SUPPLIED DATA:
——

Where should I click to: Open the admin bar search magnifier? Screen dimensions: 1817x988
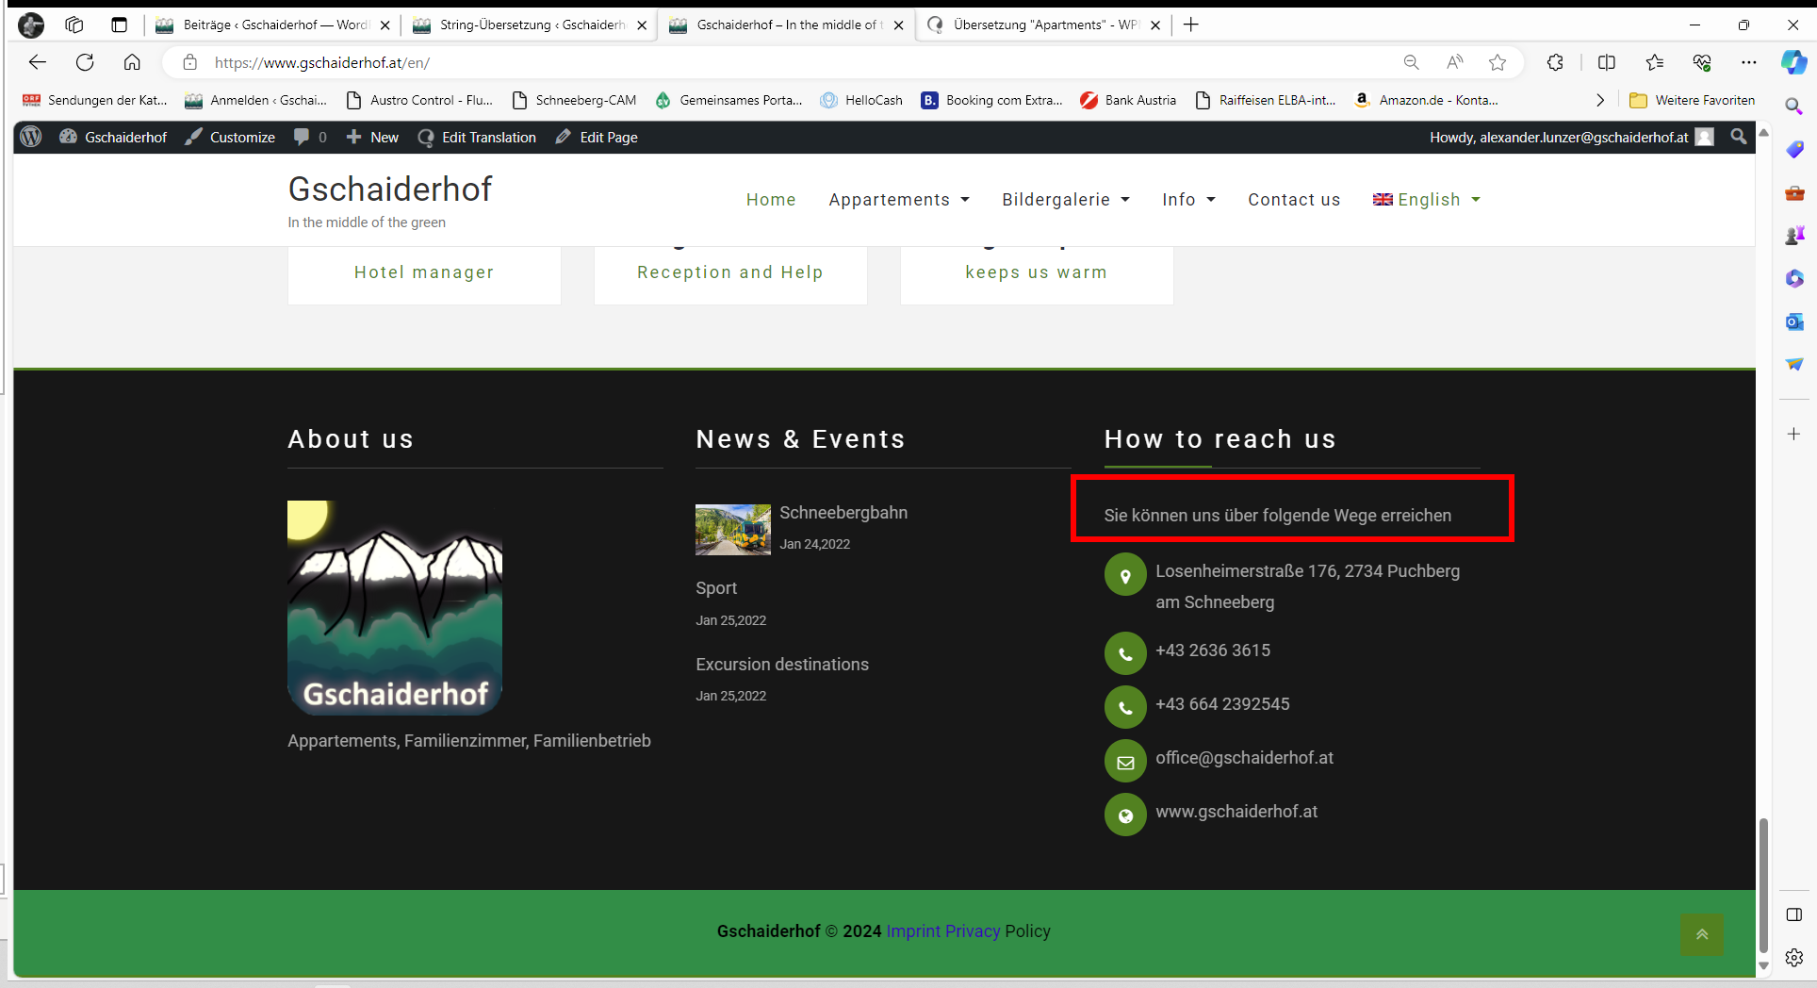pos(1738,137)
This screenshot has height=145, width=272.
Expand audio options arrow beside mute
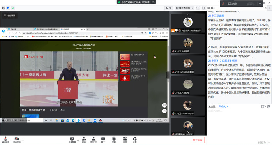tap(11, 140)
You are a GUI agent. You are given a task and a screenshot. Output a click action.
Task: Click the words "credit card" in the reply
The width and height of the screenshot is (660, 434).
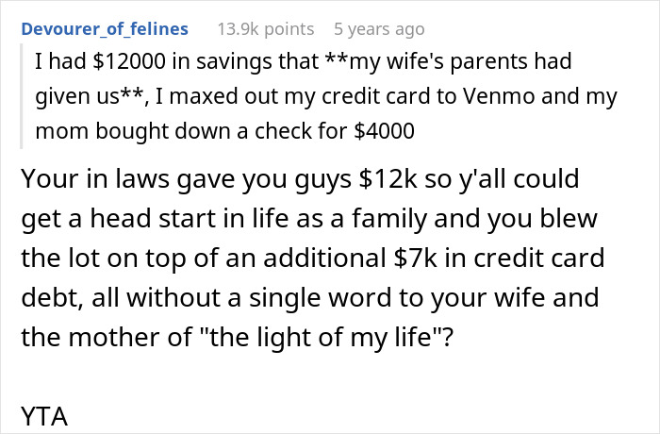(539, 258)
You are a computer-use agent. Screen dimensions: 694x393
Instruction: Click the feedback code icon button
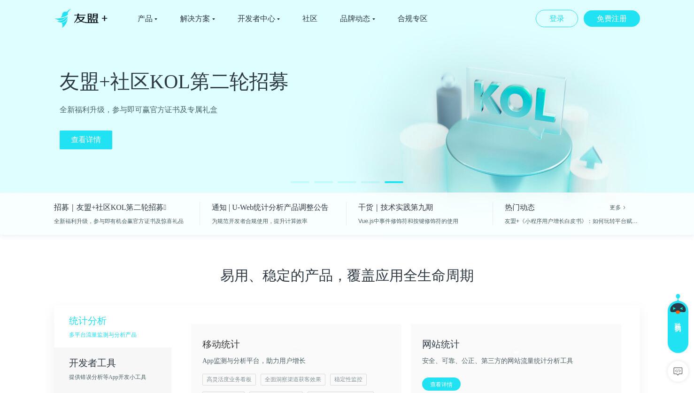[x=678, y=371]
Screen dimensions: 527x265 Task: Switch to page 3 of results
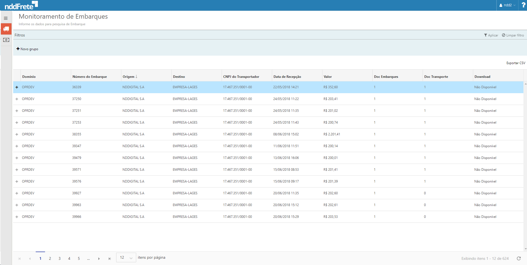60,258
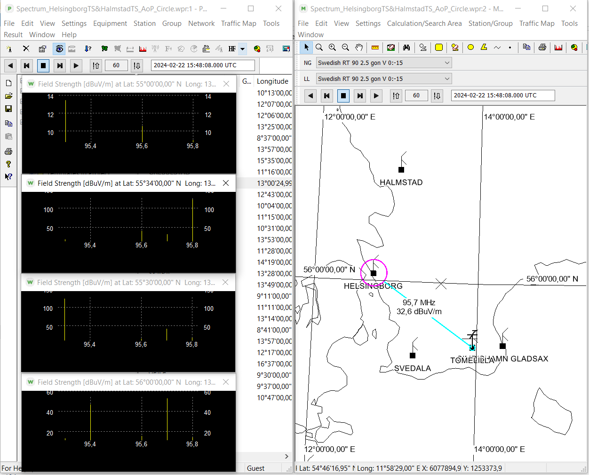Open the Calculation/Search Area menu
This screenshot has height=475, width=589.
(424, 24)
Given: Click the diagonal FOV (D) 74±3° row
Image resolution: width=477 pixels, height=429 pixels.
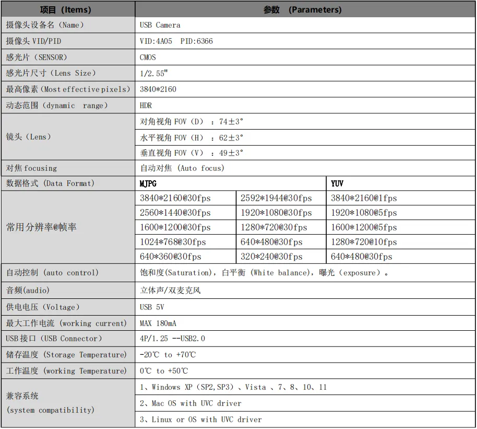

——

JOB: Copy every one of the rows above word for word, leaving out the pictures.

FINAL RESULT:
Where should I click to: Open the admin bar search magnifier? Screen dimensions: 1817x988
pos(1738,137)
This screenshot has height=145, width=272.
Expand audio options arrow beside mute
tap(11, 140)
You are a GUI agent. You are given a task and a screenshot. Output a click action.
Task: Click the words "credit card" in the reply
The width and height of the screenshot is (660, 434).
(539, 258)
You are a computer-use agent. Screen dimensions: 694x393
Instruction: Click the feedback code icon button
[x=678, y=371]
Screen dimensions: 527x265 Task: Switch to page 3 of results
60,258
Open the Calculation/Search Area menu
This screenshot has height=475, width=589.
(424, 24)
Given: Click the diagonal FOV (D) 74±3° row
Image resolution: width=477 pixels, height=429 pixels.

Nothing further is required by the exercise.